It has been a month since the second rockhounding trip of the year and there have been three more trips since then. I have been too busy to write anything so I am a bit behind. Finally I have found the time to write about a trip to Contact, Nevada. The trips that happened after that will be in future posts.
Part of my work includes travel throughout Idaho and when I had to go to Ketchum I thought it was a perfect time to meet up again with Carol and Nola to do some rockhounding in Nevada. They live in Twin Falls which is about 70 miles south of Ketchum and 40 miles north of north-central Nevada. I have been hoping to rockhound in Nevada for a few years and haven’t done so until now.
Contact, Nevada located about 13 miles south of the Idaho-Nevada border is known for a small thunder egg called a thunder nut. There are also larger thunder eggs found at the same location. I was not sure of the exact location of the thunder egg bed but figured we could explore the area and hopefully find it. On the way there we found some other rockhounds at Jack Rabbit Springs (known for thunder eggs and geodes that glow green under a black light) and stopped to ask if they had directions to the bed. One gentleman, Jim, knew exactly where we needed to go and gave me directions.

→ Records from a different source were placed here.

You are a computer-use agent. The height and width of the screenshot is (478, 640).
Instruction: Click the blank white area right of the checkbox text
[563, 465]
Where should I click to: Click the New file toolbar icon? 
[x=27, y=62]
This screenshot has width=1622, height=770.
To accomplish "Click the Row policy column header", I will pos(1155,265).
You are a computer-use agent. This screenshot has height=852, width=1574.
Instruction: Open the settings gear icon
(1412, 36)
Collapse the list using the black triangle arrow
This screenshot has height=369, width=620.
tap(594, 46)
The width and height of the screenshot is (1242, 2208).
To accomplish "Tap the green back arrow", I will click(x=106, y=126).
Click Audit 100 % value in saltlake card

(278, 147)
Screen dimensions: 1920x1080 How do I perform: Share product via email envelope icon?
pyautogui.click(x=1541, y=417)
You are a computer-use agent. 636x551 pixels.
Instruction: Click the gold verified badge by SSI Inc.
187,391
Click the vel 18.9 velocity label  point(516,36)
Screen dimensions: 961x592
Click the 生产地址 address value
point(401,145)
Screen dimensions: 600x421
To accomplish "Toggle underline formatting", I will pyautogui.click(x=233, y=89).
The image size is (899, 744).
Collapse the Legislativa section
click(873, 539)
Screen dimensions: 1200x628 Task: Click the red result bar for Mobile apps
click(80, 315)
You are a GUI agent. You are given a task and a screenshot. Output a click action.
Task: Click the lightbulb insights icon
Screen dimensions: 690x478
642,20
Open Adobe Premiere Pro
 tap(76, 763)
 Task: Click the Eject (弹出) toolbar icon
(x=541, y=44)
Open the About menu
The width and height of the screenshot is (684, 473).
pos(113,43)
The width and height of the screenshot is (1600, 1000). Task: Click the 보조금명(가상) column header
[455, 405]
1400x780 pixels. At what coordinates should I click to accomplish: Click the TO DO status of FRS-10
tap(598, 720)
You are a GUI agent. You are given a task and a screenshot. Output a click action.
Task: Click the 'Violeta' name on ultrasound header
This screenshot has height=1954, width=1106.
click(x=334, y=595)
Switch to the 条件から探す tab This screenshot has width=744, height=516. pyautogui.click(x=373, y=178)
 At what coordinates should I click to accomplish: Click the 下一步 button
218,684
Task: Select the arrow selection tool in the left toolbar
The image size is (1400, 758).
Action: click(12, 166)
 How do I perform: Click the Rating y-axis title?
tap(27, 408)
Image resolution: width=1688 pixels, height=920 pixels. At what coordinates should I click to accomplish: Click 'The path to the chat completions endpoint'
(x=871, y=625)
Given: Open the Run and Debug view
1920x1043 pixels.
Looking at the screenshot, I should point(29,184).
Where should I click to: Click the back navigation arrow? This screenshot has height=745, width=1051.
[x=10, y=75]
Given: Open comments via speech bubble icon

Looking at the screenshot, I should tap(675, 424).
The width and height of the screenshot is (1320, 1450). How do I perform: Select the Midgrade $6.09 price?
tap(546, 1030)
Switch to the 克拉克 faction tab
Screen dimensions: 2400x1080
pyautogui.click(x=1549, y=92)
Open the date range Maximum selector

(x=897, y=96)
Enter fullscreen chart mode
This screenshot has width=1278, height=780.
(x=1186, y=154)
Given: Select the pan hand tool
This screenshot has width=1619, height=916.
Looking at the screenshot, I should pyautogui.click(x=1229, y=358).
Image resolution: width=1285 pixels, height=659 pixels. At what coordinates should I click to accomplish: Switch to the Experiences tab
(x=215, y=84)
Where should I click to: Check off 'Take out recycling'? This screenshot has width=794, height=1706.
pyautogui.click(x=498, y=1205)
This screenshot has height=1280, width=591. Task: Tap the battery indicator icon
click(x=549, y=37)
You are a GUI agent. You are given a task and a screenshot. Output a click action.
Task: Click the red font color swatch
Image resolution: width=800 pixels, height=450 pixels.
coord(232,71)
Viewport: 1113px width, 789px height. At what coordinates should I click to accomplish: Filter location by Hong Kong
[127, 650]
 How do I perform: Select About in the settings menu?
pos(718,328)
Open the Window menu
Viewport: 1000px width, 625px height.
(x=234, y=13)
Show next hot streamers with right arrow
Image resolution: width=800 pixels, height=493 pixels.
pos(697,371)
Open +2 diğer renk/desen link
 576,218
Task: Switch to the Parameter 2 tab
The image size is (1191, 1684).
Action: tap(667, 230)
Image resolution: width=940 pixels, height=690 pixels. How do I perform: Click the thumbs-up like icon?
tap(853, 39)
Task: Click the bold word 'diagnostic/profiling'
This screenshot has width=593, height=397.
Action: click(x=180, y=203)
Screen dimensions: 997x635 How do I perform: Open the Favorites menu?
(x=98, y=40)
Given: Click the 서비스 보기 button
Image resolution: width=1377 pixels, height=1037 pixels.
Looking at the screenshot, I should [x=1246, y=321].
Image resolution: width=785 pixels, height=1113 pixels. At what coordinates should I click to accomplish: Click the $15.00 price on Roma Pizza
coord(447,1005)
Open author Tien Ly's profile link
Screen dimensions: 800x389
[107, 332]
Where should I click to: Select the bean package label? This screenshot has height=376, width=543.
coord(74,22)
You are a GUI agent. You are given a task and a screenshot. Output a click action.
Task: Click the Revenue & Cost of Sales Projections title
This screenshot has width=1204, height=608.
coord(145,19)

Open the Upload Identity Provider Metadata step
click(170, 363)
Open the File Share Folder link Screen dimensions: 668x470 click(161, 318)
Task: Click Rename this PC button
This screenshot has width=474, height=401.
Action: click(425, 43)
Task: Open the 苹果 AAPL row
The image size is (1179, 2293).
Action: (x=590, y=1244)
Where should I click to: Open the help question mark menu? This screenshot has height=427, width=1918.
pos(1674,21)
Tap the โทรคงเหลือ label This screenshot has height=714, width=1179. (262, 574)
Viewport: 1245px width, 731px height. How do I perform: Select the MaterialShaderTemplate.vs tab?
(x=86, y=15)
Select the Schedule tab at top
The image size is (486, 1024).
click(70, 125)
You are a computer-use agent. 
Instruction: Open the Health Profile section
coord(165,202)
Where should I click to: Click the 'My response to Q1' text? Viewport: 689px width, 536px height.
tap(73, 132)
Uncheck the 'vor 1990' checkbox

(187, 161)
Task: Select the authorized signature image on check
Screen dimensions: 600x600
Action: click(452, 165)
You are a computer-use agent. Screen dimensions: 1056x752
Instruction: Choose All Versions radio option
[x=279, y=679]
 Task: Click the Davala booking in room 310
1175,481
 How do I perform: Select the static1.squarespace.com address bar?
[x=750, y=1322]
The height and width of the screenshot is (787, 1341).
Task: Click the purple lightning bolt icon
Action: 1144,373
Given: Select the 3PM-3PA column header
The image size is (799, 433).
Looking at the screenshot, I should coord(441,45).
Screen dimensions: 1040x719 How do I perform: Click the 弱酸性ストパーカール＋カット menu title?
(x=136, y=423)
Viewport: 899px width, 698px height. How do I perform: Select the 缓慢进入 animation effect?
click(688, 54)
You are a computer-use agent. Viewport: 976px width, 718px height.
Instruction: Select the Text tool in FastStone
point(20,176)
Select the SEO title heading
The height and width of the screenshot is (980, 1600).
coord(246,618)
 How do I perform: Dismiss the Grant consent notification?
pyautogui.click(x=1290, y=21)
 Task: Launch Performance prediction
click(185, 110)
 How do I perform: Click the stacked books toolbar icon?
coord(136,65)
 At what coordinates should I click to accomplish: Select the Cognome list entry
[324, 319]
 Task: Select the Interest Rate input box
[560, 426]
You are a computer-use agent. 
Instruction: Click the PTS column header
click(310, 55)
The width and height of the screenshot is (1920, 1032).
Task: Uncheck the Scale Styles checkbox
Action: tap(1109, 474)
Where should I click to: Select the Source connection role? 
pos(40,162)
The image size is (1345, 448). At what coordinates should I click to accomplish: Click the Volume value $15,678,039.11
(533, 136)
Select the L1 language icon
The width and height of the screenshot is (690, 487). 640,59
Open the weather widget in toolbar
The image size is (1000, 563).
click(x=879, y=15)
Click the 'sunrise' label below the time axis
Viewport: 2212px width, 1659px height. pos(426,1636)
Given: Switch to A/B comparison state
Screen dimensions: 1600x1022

Landscape Near Contact, Nevada
When we arrived to the area we unloaded the quads and set out for the bed Jim told me about. On the way there we found an old miners site with lots of junk strewn around it and a mine shaft. Around the shaft there were tailings containing granite with a blue and green patina on them, a definite sign of copper. It turned out that some of the green rocks were a solid green and possibly a lower grade chrysocolla. I still think the material may polish well. If it does it will be time for another trip since we only took small samples of the material.
After spending a little time at the mining camp it was time to go find the thunder egg bed. We accidentally road past it and ended up on the back side of the hills where we found few hints of thunder eggs. These hint pieces gave us an idea of the matrix they were found in. On our way back we did find an area composed of this matrix and found a road heading up the hill to where the bed was located.
At the bed there were many holes where others had been digging and many partial eggs on the ground. We did collect some partial eggs then did some digging to find some whole eggs. We also found a few of the thunder nuts which are in a hard black matrix. Since the matrix was so hard we didn’t get a lot of the thunder nuts.
It was a good to spend time with friends and finally get to Nevada. I really appreciate not having to spend much money on gas since work covered most of the cost. The next trip is planned for mid June when the Idaho Gem Club will be doing a four day field trip to McDermitt, Nevada. Too bad work won’t cover any of the cost for that trip.